――今年、知財部門ではパーパスが打ち出されました。どのような経緯で策定されたのでしょうか?
德田:昨年秋に30・40代のメンバーを中心に中期計画の検討をしてもらった際に、「自分たちの存在意義を示す旗印が欲しい」と、自主的に発案されたのが今回のパーパスでした。その背景には、「社会課題がますます複雑になっていく中で、これからの企業に求められるのは、社会課題の解決に取り組み、チャレンジしていく姿勢を持つことだ」という考えがあったようです。その話を聞き、まさにこれからの「拡げつつ、集約する」という動きにフィットする内容だと感じましたね。
――ボトムアップ型で決められたのですね。「無形資産を巡らし、価値に変えて、世界を幸せにする」という一文には、どのような思いが込められているのでしょうか?
德田:3つのポイントがあります。まず、知財部門の活動の対象物を特許権や意匠権、商標権などのいわゆる知的財産権だけではなく「無形資産」として、対象をデータなどにまで範囲を広げていること。次に「巡らせる」というキーワード。無形資産は、私たちが社会で経済活動をしていく上で欠かせない血液のようなものですから、必要なときに、必要な量を、必要な場所に行き渡らせ、足りなければ外から取り入れることをイメージしています。そして最終的に狙うのが、「世界を幸せにする」ということ。会社の一員として事業貢献を目指すだけでなく、社会課題をトリガーに世の中の課題を解決しようとする姿勢も欠かせないと考えています。
――企業活動において、今までは知財の保護を重視する考え方が一般的でしたが、その点も変化していくのでしょうか?
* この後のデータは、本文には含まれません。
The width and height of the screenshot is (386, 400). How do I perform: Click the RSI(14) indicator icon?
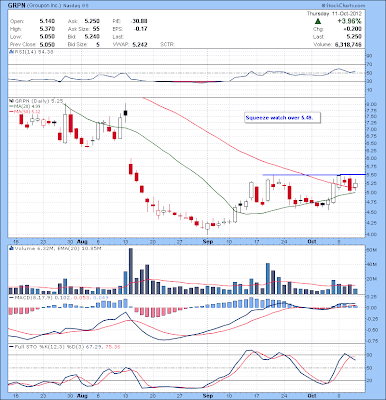point(11,52)
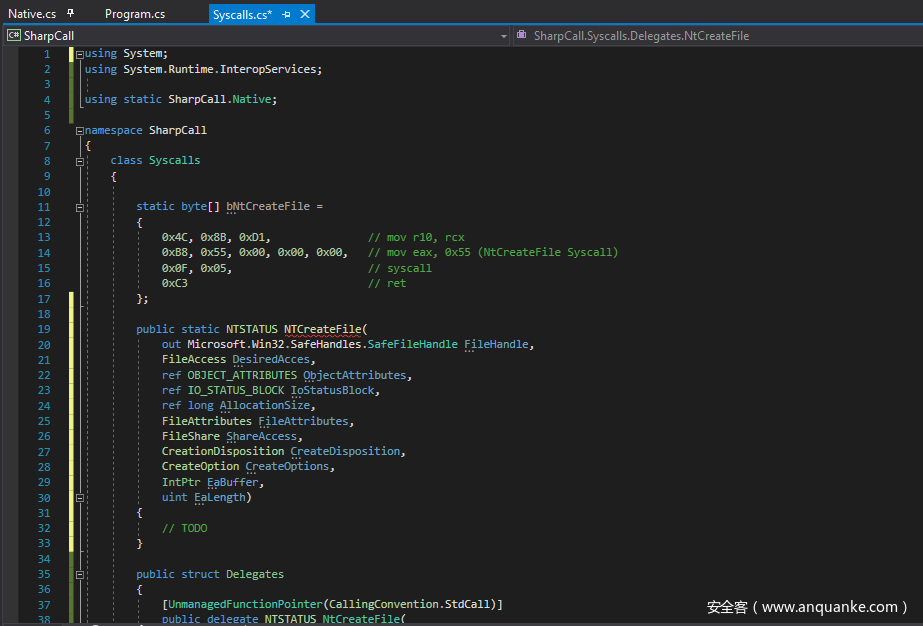
Task: Collapse the namespace SharpCall block
Action: point(79,131)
德田:全てが変わるわけではありませんが、近年は私たちだけで事業を展開できるものが少なくなり、社外のいろいろな人たちと新たな事業や産業をつくり出す必要が出てきました。その際に必要なのが、活用を超えた「巡らせる」という観点なのです。そのような観点から、既存業務においても「将来の社会課題解決を見据えた活動」としていく挑戦のマインドが必要だと考えています。